Seçilen Bölüm
/---

Yusuf Serik | Söz&Kalem Dergisi
Peygamberler, insanlara gönderilmiş eşsiz hidayet rehberleridirler. O seçkin şahsiyetler, insanları Allah’ın birliğine yani tevhide, ahirete, peygamberlere ve kitaplara imana çağırmışlardır. Peygamberlerin bu davetini tasdik edip iman edenler olduğu gibi, inkâr edip karşı çıkanlar da olmuştu.
Allah’ın yeryüzüne gönderdiği peygamberlerin hayat veren çağrısını tasdik ederek iman edenler, peygamberlere ilk inananlar olarak onların ashâbı olarak tarihe geçmişlerdir. Kur’an’da da geçtiği üzere sayıları az da olsa her peygamberin kendisine iman edenlerden oluşan bir ashâbı vardır. Abdullah b. Mes’ud’dan (ra) rivayet edildiğine göre, Resûlullah (sav) şöyle buyurmuştur: “Allah’ın benden önce bir topluma gönderdiği her peygamberin ümmeti içinde havârileri ve sünnetine tâbi olup emirlerine uyan dostları vardır...” (Müslim, Îmân, 80)
Resûlullah’a (sav) iman ederek onun emirlerine uyan ve her türlü zorluğa göğüs gererek fedakârlıklarda bulunan dostlarına/arkadaşlarına sahabe diyoruz. Sahabe, İbn Hacer el-Askalânî’nin tabiriyle “Hz. Peygamber’e mümin olarak erişen ve Müslüman olarak ölen kimsedir.”
Hiç şüphesiz insanlık tarihinin en hayırlı nesli, Resûlullah’ın ashâbıdır. Resûlullah’ın ashâbına bu değeri âlemlerin Rabbi olan Allah veriyor. Rabbimiz, Resûlullah’ın (sav) ashâbı hakkında şöyle buyurmaktadır: “Siz, insanlar için ortaya çıkarılmış en hayırlı ümmetsiniz. İyiliği emredersiniz, kötülükten alıkoyarsınız ve Allah’a inanırsınız...” (Âl-i İmran, 110)
Ashâb-ı Kiram, önceki peygamberlere vahyedilen kutsal kitaplarda da kendilerinden söz edilen, övülen belki de tek nesildir. Sahabiler, sadece Kur’an-ı Kerim’de değil Hz. Musa’ya ve Hz. İsa’ya indirilen Tevrat ve İncil’de de övülmüştür. Rabbimiz, Fetih suresinin son ayetinde sahabilerin Tevrat ve İncil’deki misallerinden bahseder. Sahabilerin Tevrat’taki misalleri, yüzlerindeki secde izidir. Ashabın Tevrat’ta bu şekilde anılması onların namaza, secdeye ve ibadete verdikleri önemi göstermektedir.

\---

Üretilecek Çıktı
Sahabe hakkındaki metnin "Allah’ın yeryüzüne gönderdiği" ifadesinden "(Müslim, Îmân, 80)" ifadesine kadar olan kısmını, "havârileri" yerine "yardımcıları" kullanarak yeniden yazınız.

Verilen Bilgiler
/---

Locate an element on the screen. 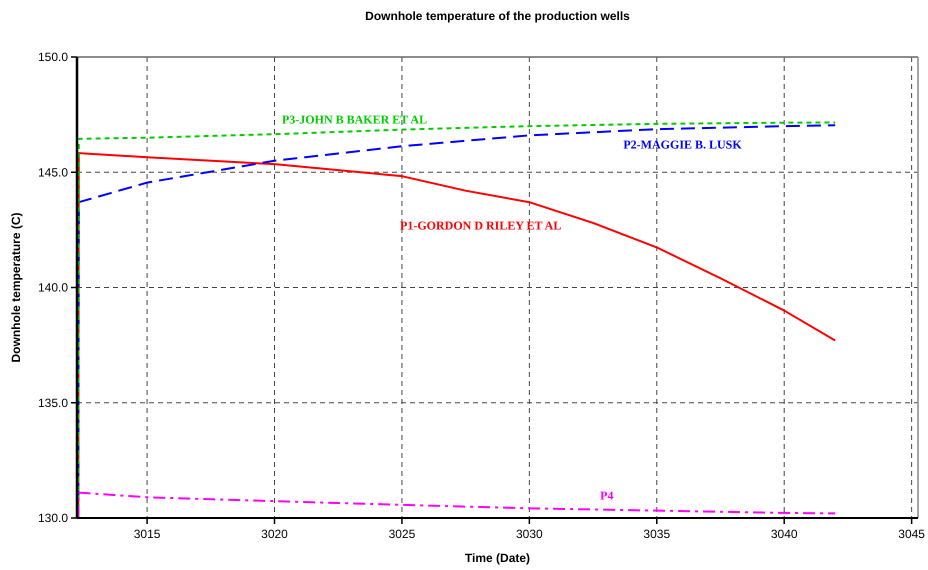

\---

Nihai Cevap
Allah’ın yeryüzüne gönderdiği peygamberlerin hayat veren çağrısını tasdik ederek iman edenler, peygamberlere ilk inananlar olarak onların ashâbı olarak tarihe geçmişlerdir. Kur’an’da da geçtiği üzere sayıları az da olsa her peygamberin kendisine iman edenlerden oluşan bir ashâbı vardır. Abdullah b. Mes’ud’dan (ra) rivayet edildiğine göre, Resûlullah (sav) şöyle buyurmuştur: “Allah’ın benden önce bir topluma gönderdiği her peygamberin ümmeti içinde yardımcıları ve sünnetine tâbi olup emirlerine uyan dostları vardır...” (Müslim, Îmân, 80)